Poverty forces two families to share one tent in camp in Syria’s Raqqa

RAQQA, Syria (North Press) – The family of the 49-year-old Fawaz al-Dghemi has shared the same tent with his brother’s family for more than a month. Due to poverty, they cannot repair his brother’s tent or buy a new one. So, they are forced to live together.

Al-Dghemi recalled when his brother’s children and wife started to cry when a storm torn apart their tent at the beginning of June.

Al-Dghemi, who is from the countryside of Homs and live in al-Daher camp in the southern countryside of Raqqa Governorate, took his three nephews, the oldest of whom is 5 years old, and their mother to his tent to stay in till the end of the storm.

Misery and distress are evident on the faces of the camp’s residents, especially al-Dghemi family, which were terribly affected by the storm. 

The IDP told North Press that his brother did not re-build his tent because it was almost completely torn and its poles were destroyed.

Al-Dghemi, who is a father of seven children, the eldest of whom is 20-year-old girl, says, “In summer, we can stay outside the tent, but the problem is that winter is coming.”

In the aforementioned camp, as in all squatter camps in Raqqa, most of the displaced families live in bad conditions, due to lack of humanitarian aid that hardly they them access to.

There are 58 squatter camps in Raqqa, northern Syria, which shelter 90.000 IDPs, according to the Office of Camps and Internally Displaced Persons (IDP) Affairs in the Raqqa Civil Council.

The Raqqa Civil Council is affiliated with Autonomous Administration of North and East Syria (AANES).

The AANES was first formed in 2014 in the Kurdish-majority regions of Afrin, Kobani and Jazira in northern Syria following the withdrawal of the government forces. Later, it was expanded to Manbij, Tabqa, Raqqa, Hasakah and Deir ez-Zor after the Syrian Democratic Forces (SDF) defeated ISIS militarily.

Most of the IDPs in these camps are children, women and elderly, including thousands of patients, persons with special needs and wounded due war who hardly find what keeps them alive.

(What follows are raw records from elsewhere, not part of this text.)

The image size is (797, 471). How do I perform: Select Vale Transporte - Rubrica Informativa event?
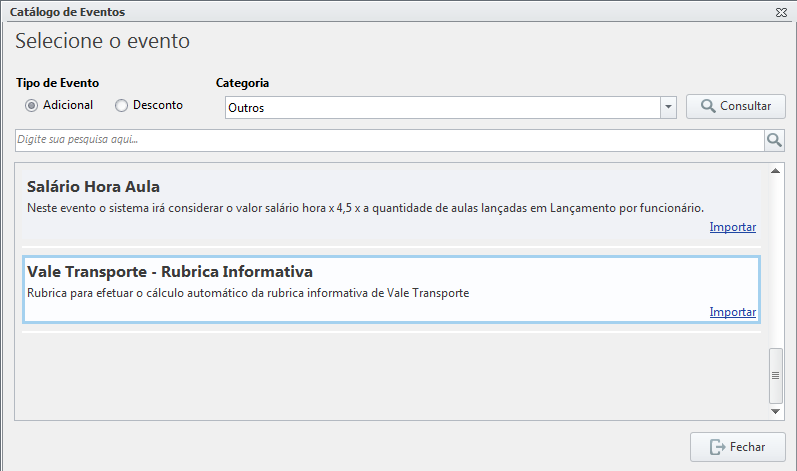pyautogui.click(x=391, y=290)
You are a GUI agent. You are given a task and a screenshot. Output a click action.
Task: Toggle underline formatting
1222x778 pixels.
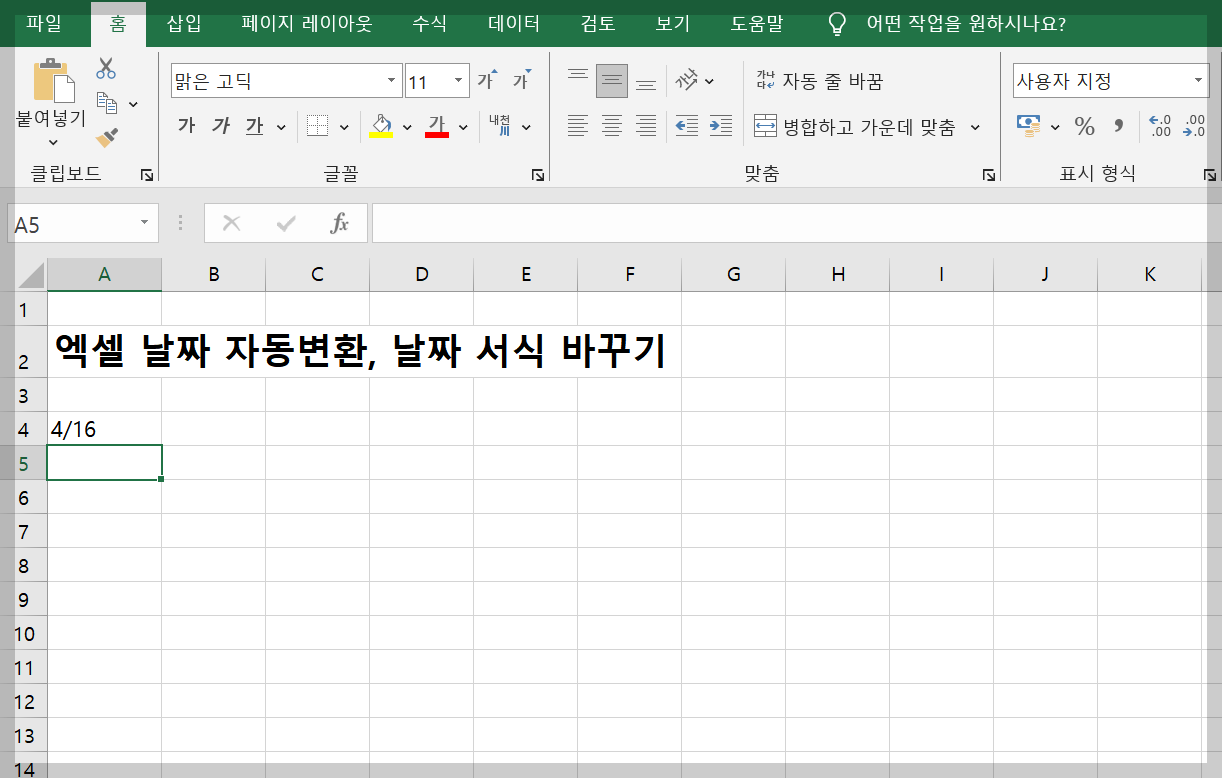click(x=253, y=127)
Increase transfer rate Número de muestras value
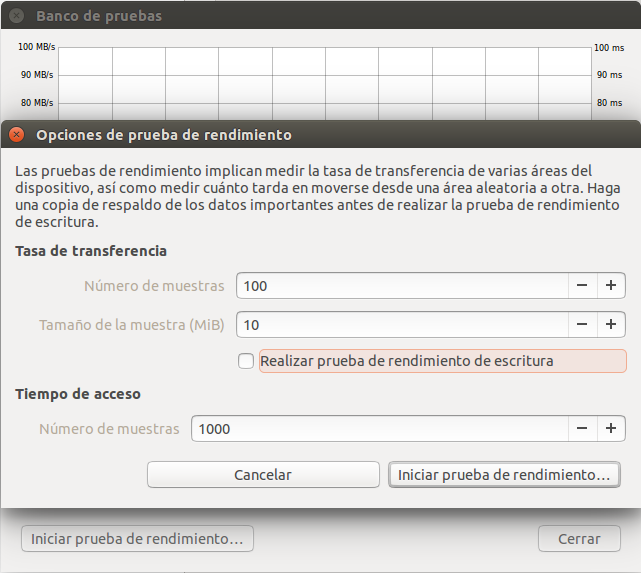The image size is (641, 573). [x=610, y=286]
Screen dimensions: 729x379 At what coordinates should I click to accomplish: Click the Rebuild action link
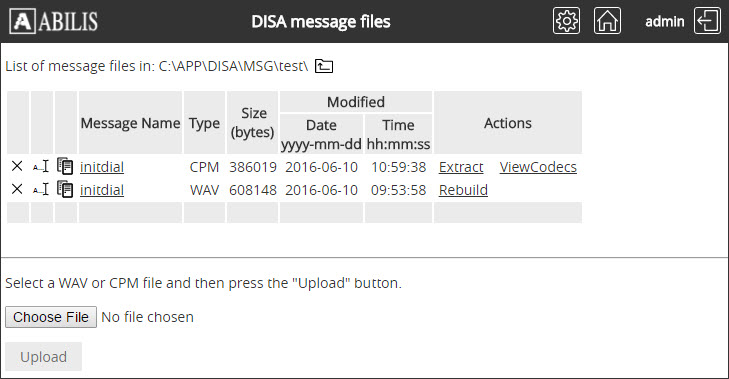463,190
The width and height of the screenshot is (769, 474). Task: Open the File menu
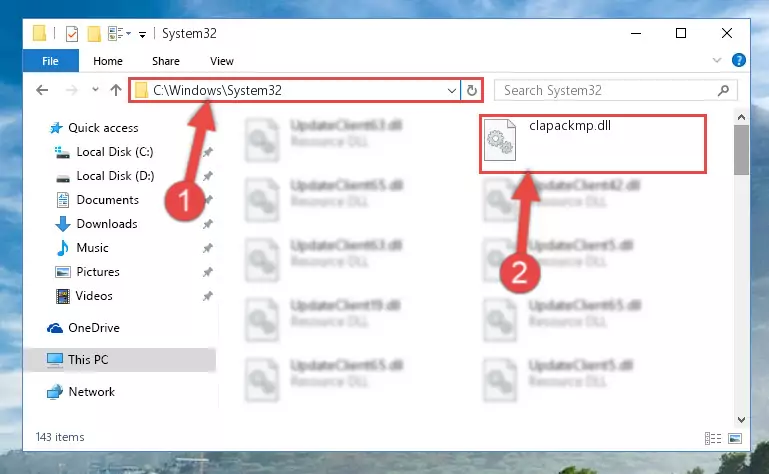pyautogui.click(x=51, y=61)
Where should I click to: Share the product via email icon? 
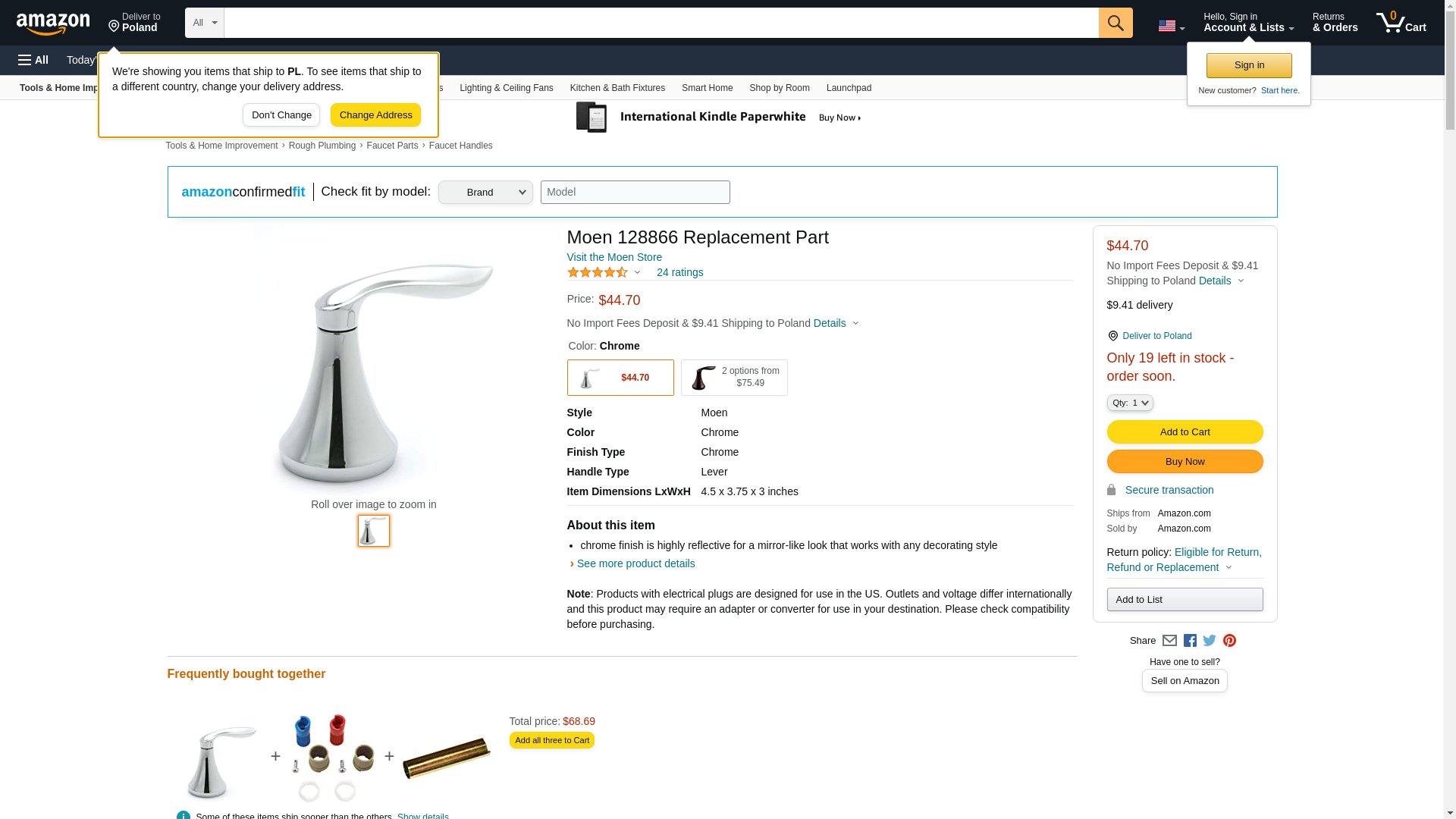1169,641
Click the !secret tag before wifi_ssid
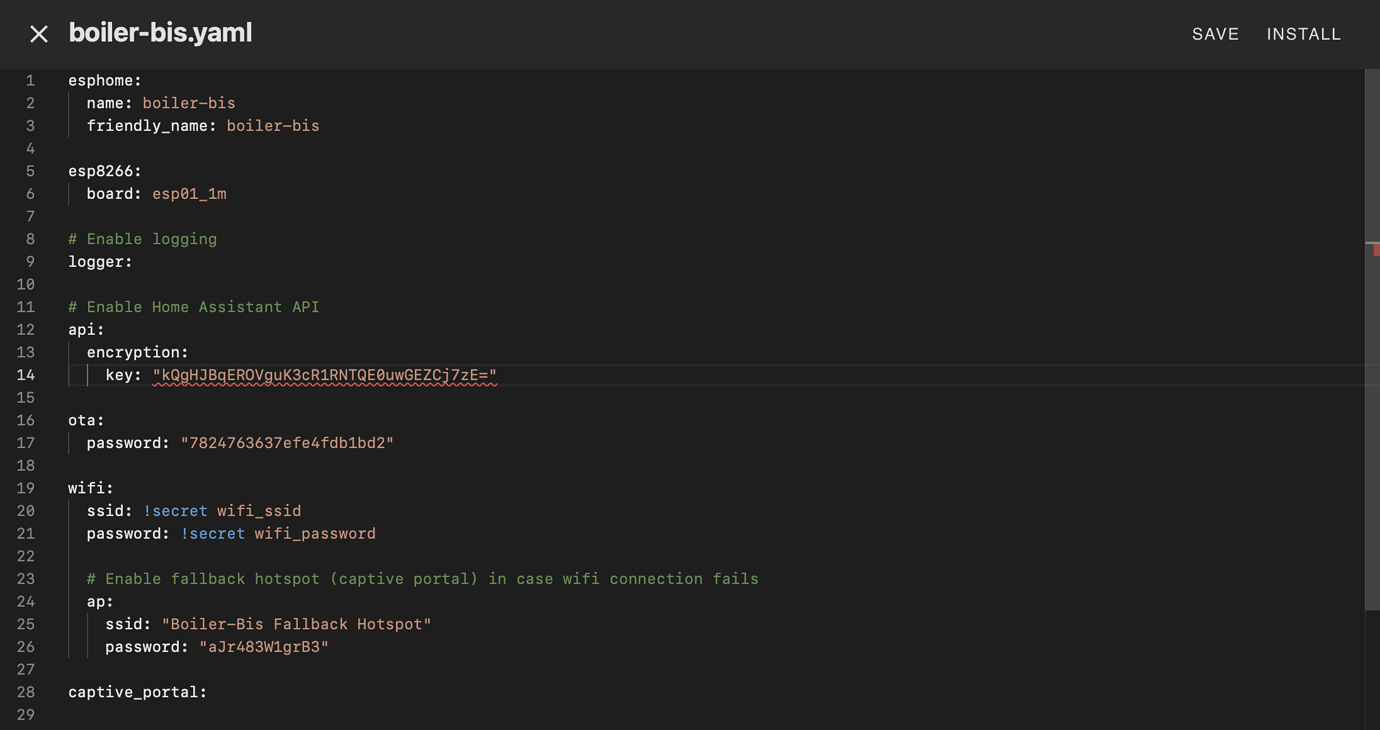The image size is (1380, 730). (175, 511)
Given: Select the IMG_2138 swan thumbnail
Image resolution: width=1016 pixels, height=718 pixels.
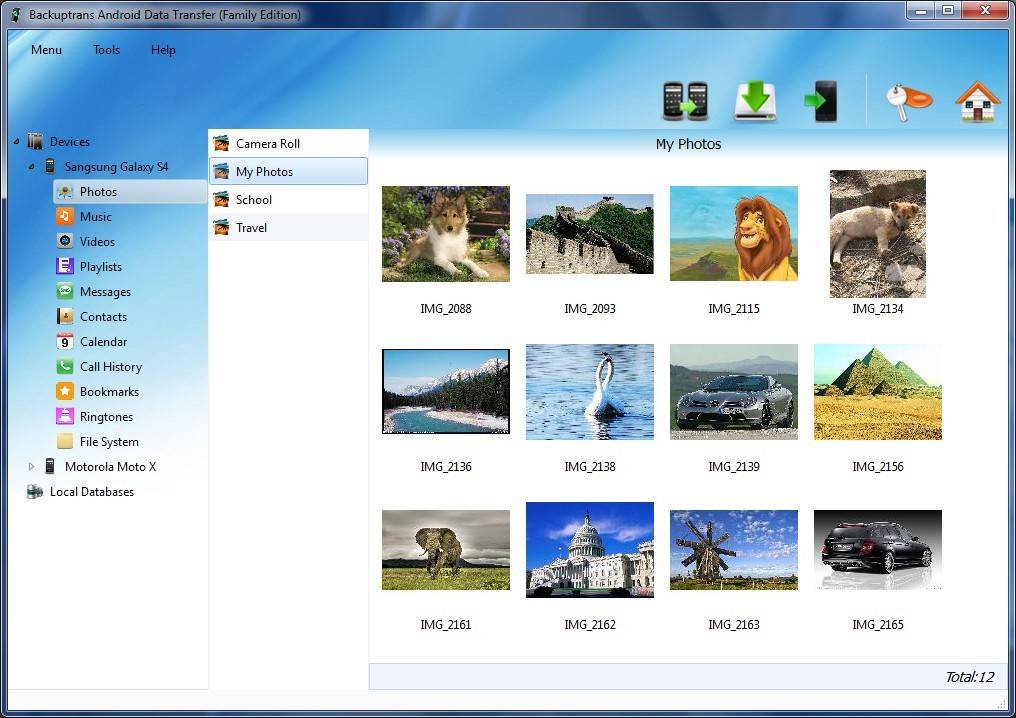Looking at the screenshot, I should pos(590,392).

The IDPs in the squatter camps hail from areas of the countryside of Aleppo, Homs and Hama. They left their areas before Syrian government forces regained control over them after battles with the Islamic State Organizations (ISIS).

Poverty forces the IDPs to send their children to work and most of them work in agricultural fields which its wages barely cover their daily needs.

Currently, the two families share everything, as they transformed all furniture into one tent, four meters wide, six meters long and two meters high, in which more than fourteen people live.

According to statements of officials in the AANES, the closure of al-Ya’rubiyah/Tel Kocher border crossing with Iraq for more than two years ago has worsened the living situation for hundreds of thousands of IDPs in the areas.

The AANES repeatedly called on the international community and the United Nations, since the activation of the UN Resolution 2585 (2021), to open al-Ya’rubiyah crossing, and to separate the humanitarian situation from the political interests of some countries.

Activists estimate that the closure of the crossing between Syria and Iraq has caused harm to about two million IDPs and low-income residents in the region.

The closure of the crossing deprived residents of Syria’s northeast of aid estimated at $26.8 million, due to the cessation of support for many organizations operating in the region, president of the Organizations’ Affairs Office in the Jazira Region, Khaled Ibrahim, told North Press previously.

The 20-year-old woman, Asmaa al-Dghemi, an IDP in al-Daher camp, said that women find it embarrassing for them to share the same tents with men.

She believes that things will get worse in winter if families will not get new tents or make their own tents.